In the records below, find the line containing "This screenshot has width=1024, height=440.", then copy that line and all lines after it, exactly, omitting every picture.

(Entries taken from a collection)
____

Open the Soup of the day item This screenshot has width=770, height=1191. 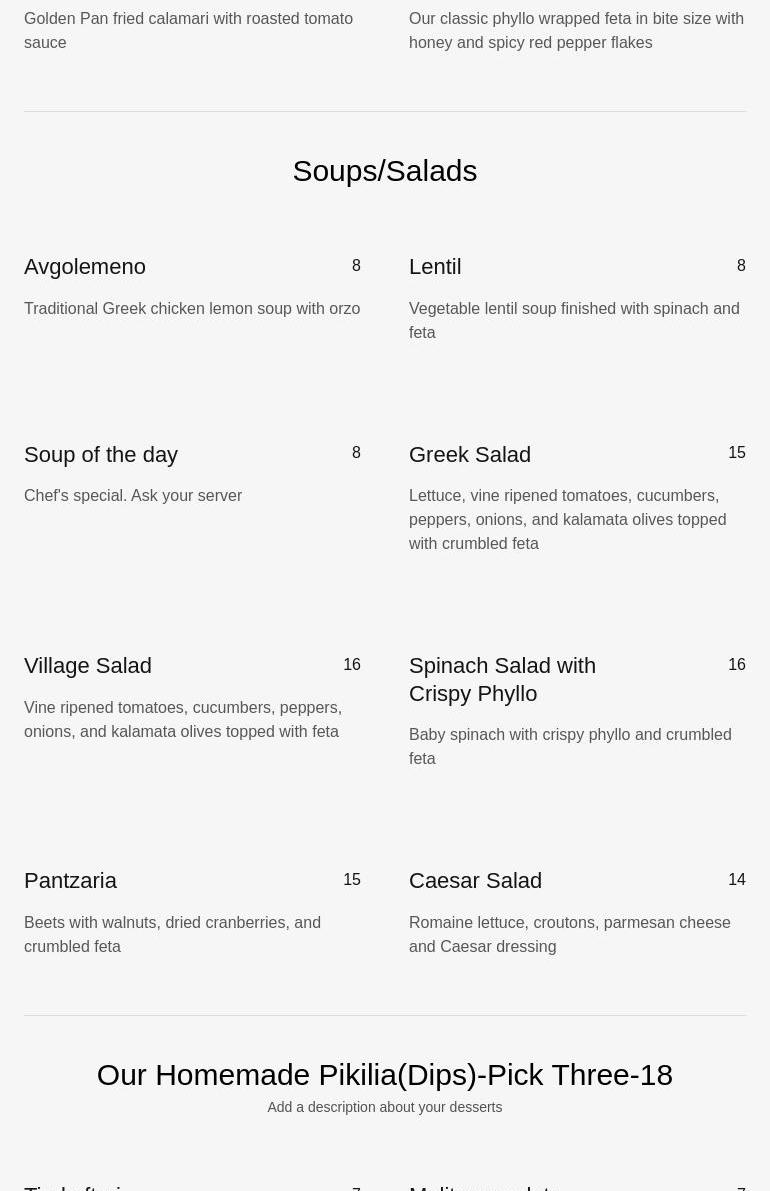pyautogui.click(x=101, y=455)
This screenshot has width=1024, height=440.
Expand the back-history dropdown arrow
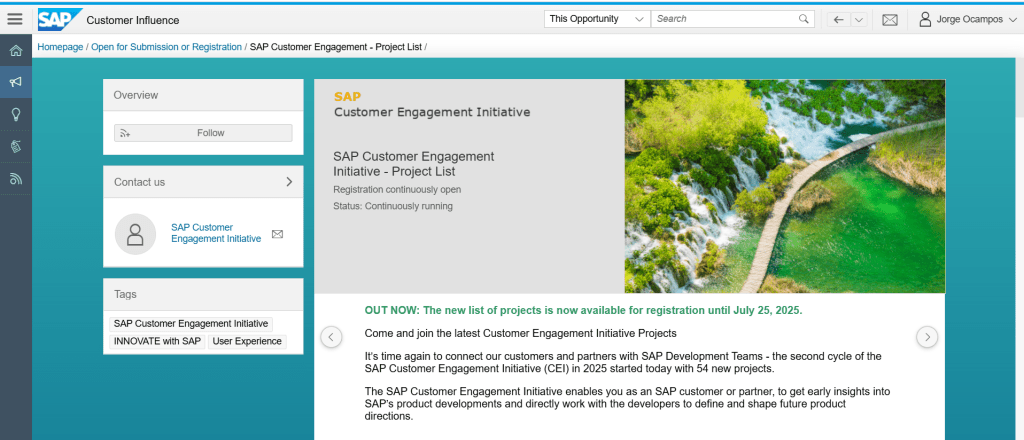[858, 19]
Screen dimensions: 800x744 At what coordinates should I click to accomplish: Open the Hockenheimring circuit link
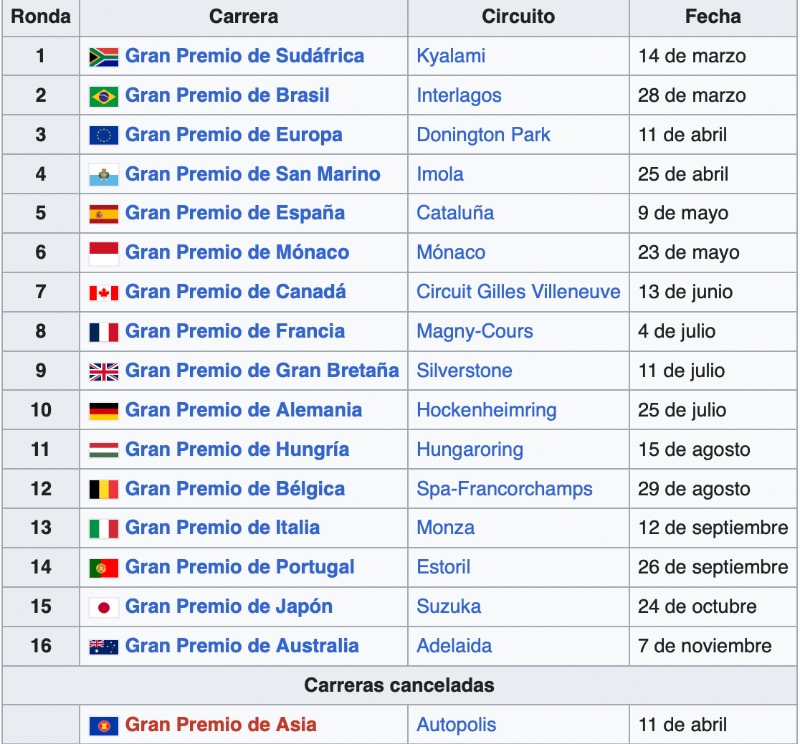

____

- **RESULT OF THIS EXERCISE**:
This screenshot has width=1024, height=440.
Expand the back-history dropdown arrow
[858, 19]
Screen dimensions: 800x744 At what coordinates should I click to accomplish: Open the Hockenheimring circuit link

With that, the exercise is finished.